Como cuando pasamos una página mientras leemos un libro: a veces queremos volver atrás para releer esa frase que nos marcó o revivir esa escena que ya no está tan nítida en nuestra memoria y nos ayudaría a entender lo que sucede en el actual capítulo. Si no la encontramos en ese mar de palabras impresas, indescifrable sin las referencias adecuadas, no nos queda más remedio que descubrir la siguiente hoja. Esa huida hacia delante es la única que puede dar un sentido a lo ya leído: confirmar cuanto sabemos o refutarlo con un giro argumental que nos haga ver la historia desde otro ángulo. Impacientes, devoramos los párrafos en busca de un final que esperamos nunca llegue, deseando que el placer del viaje se prolongue indefinidamente.
Todos hemos fantaseado con la romántica idea de pasar página, de dejar atrás cuanto no aguantamos y empezar de cero. Algunos lo hicimos así, literalmente: llenamos una maleta y cambiamos de país. Hablo de los exiliados que, como yo, dejaron el lugar que les vio nacer para buscar un mundo mejor. No soy el único al que la reciente crisis económica quitó sus sueños. Somos un numeroso grupo de personas que se enfrentaron a la misma encrucijada. Una vez acabados los estudios, con un flamante diploma bajo el brazo (el de arquitecto en mi caso), nuestra hoja de ruta desapareció y tuvimos que improvisar. Comprendimos que no pintábamos nada aquí, que nadie se preocuparía por devolvernos un volatilizado futuro y que no quedaba más remedio que partir para ser coherentes con nosotros mismos. No queríamos regalos de nadie, sino trabajar con ganas en la disciplina a la que tanto tiempo y esfuerzo dedicamos.
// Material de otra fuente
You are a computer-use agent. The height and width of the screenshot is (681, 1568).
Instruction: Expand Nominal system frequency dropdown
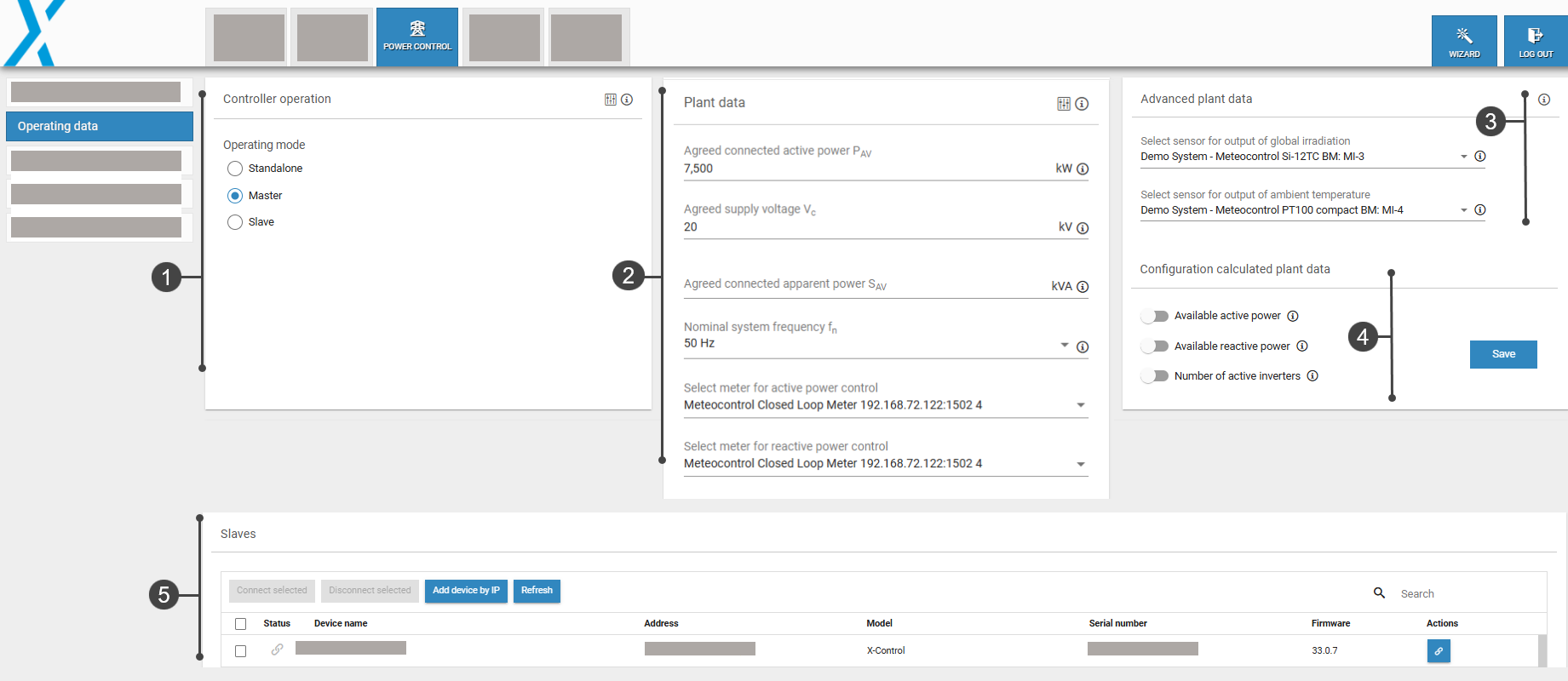(1064, 345)
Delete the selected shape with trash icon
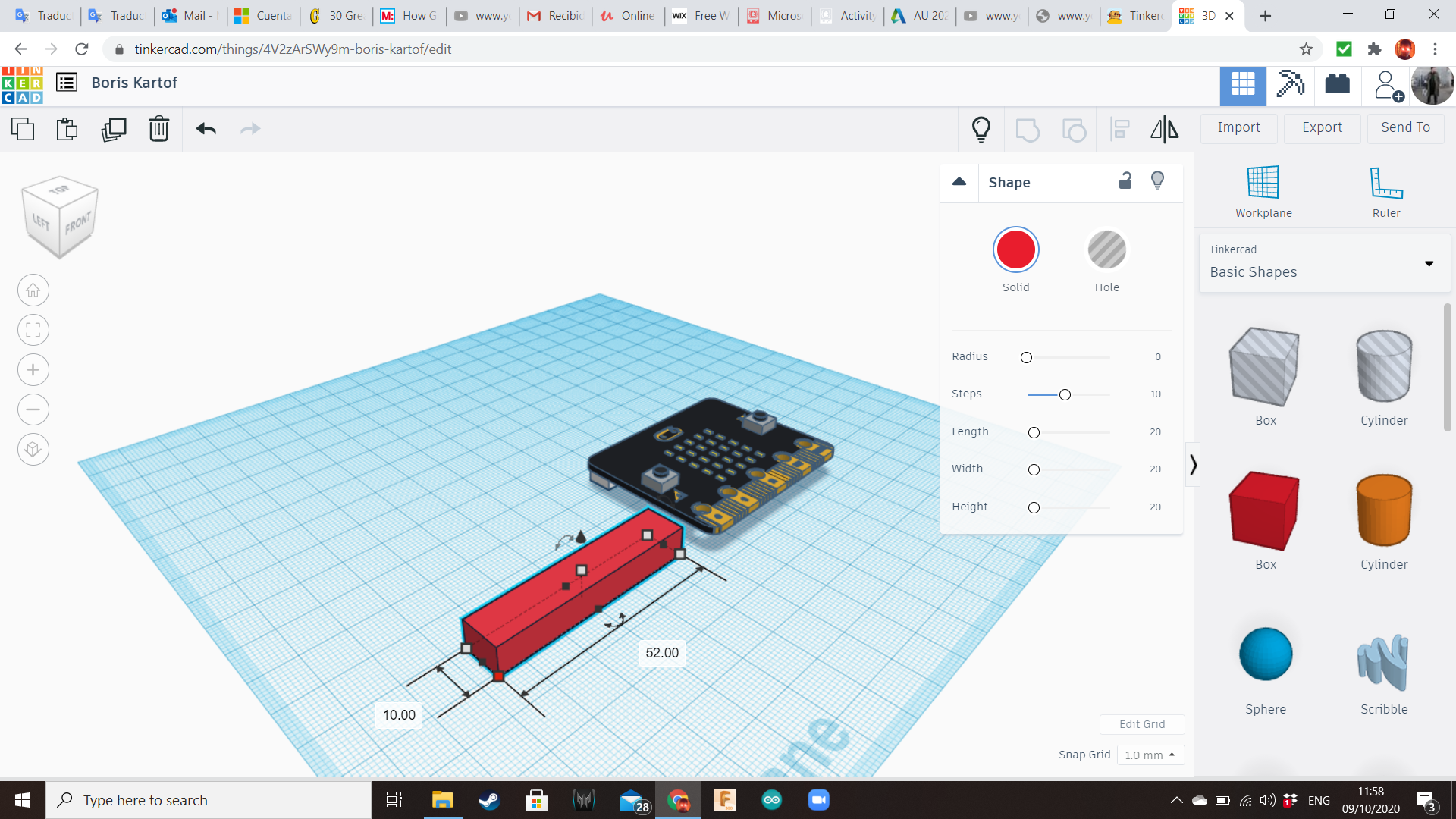1456x819 pixels. (x=158, y=129)
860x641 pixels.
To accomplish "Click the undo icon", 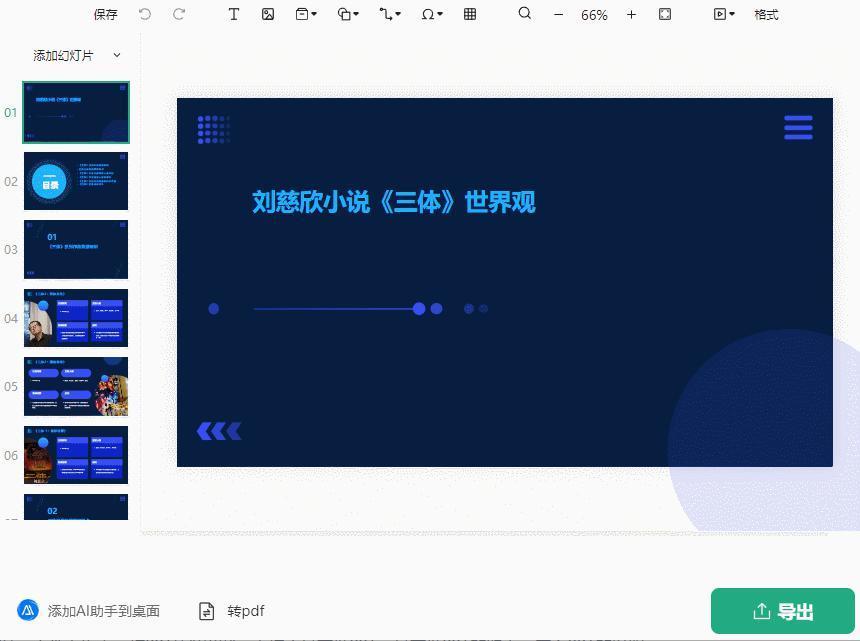I will tap(145, 14).
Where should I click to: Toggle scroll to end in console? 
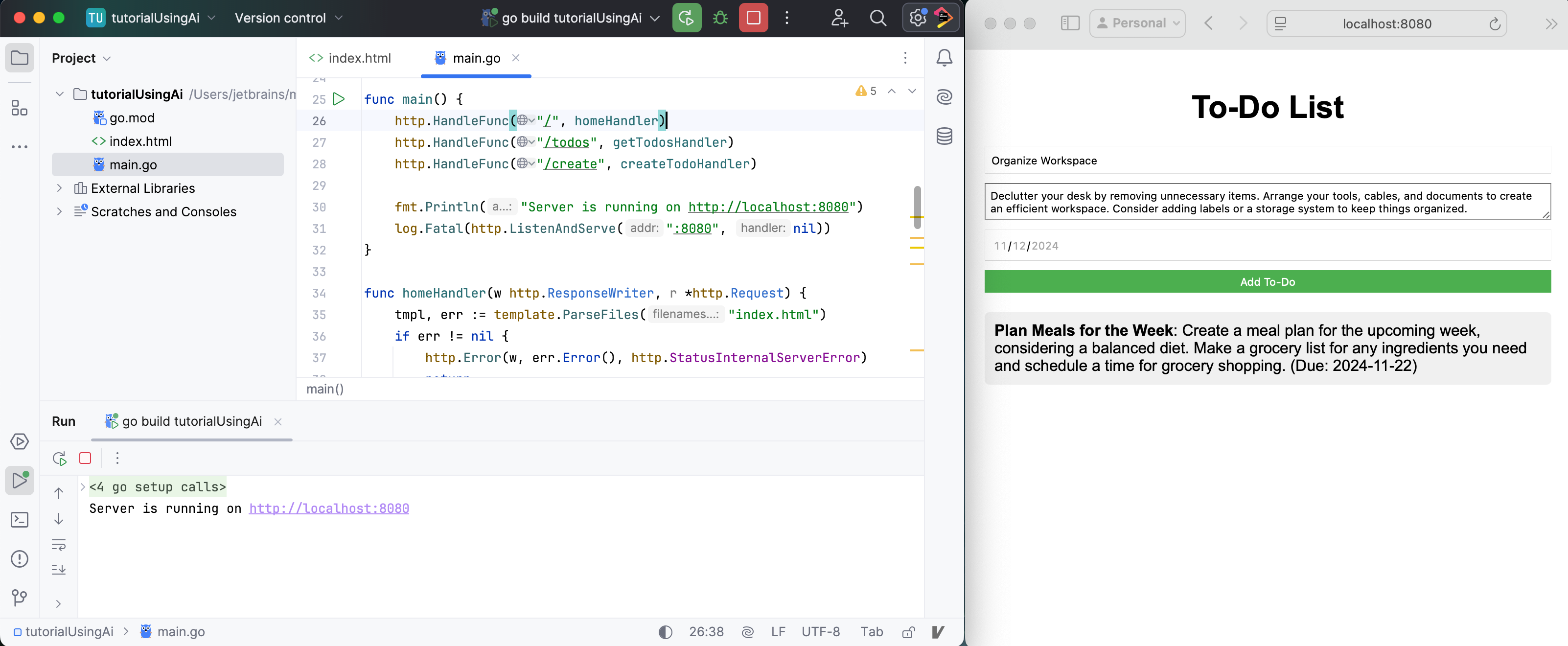pyautogui.click(x=58, y=570)
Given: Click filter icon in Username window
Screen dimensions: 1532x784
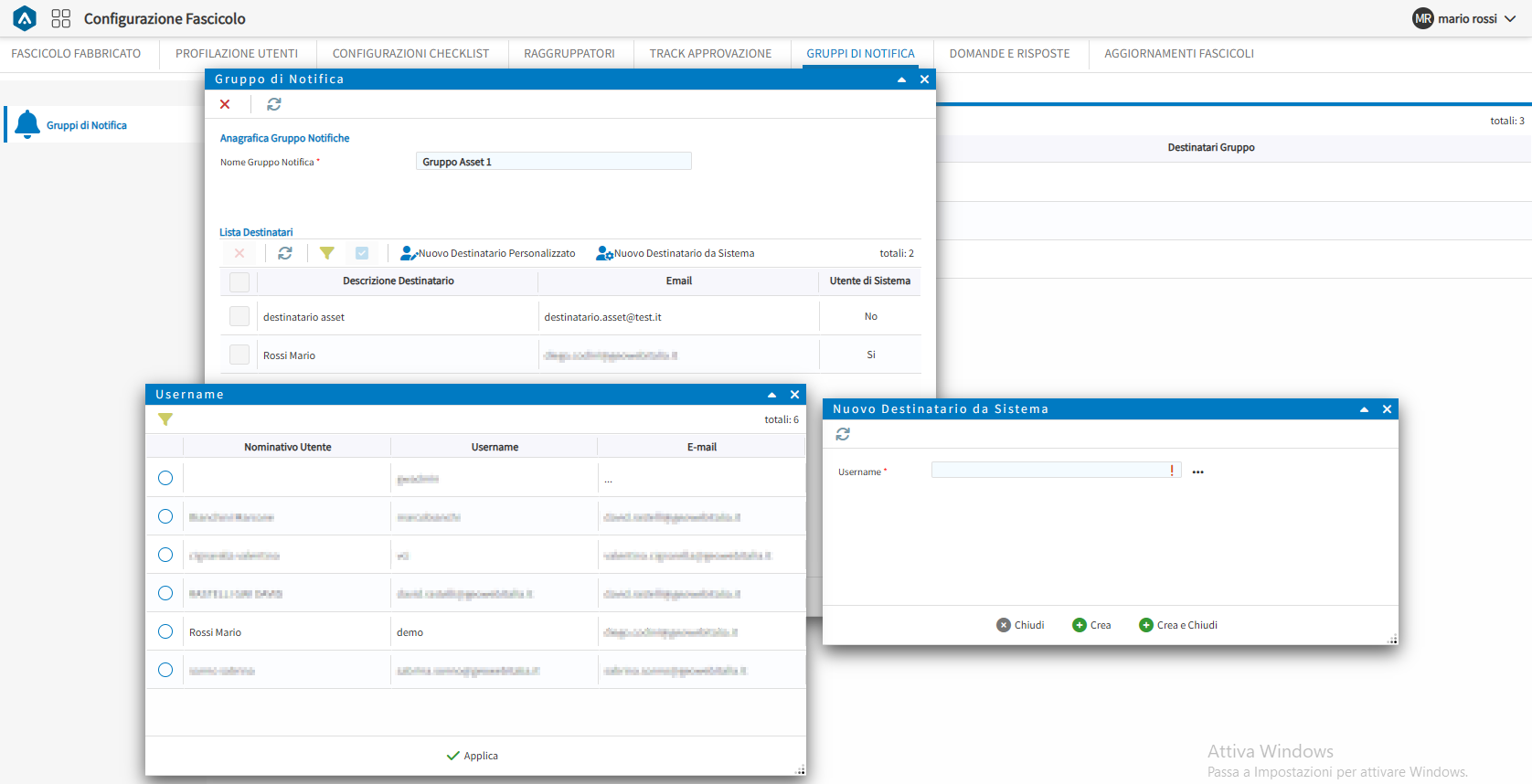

«Exilio» es una palabra seria, que pesa mucho y cuesta utilizar, pues evoca realidades muy duras y diferentes motivos por los que partir. Si bien se suele asociar a los políticos, se puede referir a todo tipo de expatriado. Y tras ocho años y medio viviendo en el extranjero, en Francia exactamente, creo que me he ganado el derecho a usarla. Aquí he encontrado oportunidades que mi país no me ha dado, me he casado y he tenido un hijo. No estoy de paso y si no vuelvo a mi tierra, no es porque no quiera. Aunque el regreso es posible, sé que no llegará a corto plazo y que resulta difícil parar la inercia de la vida.
Así que, por ahora, seguiré en el país galo, buceando en su cultura en busca de tesoros inesperados. Y en este consulado de Zenda contaré los desmanes de quien, a pesar de ser señalado por su distinto origen, disfruta con el sabor de una mezcla bien sazonada. Tal vez este rincón se convierta en un manual de instrucciones de la vida del exiliado, como el evocador título de la gran obra de Georges Perec. Del mismo modo que La vida, instrucciones de uso disecciona un edificio parisino para mostrar la efervescencia de un mundo de historias superpuestas, este blog pretende mostrar las experiencias que, desde el otro lado, tienen un significado distinto al que estamos acostumbrados. Desde aquí compartiré descubrimientos vitales y literarios, que dan fe de un viaje que acabará cuando el momento del regreso se presente. Cuando la vida me vuelva a señalar el preciso instante en que decir adiós, pasar página y ver qué depara el siguiente capítulo.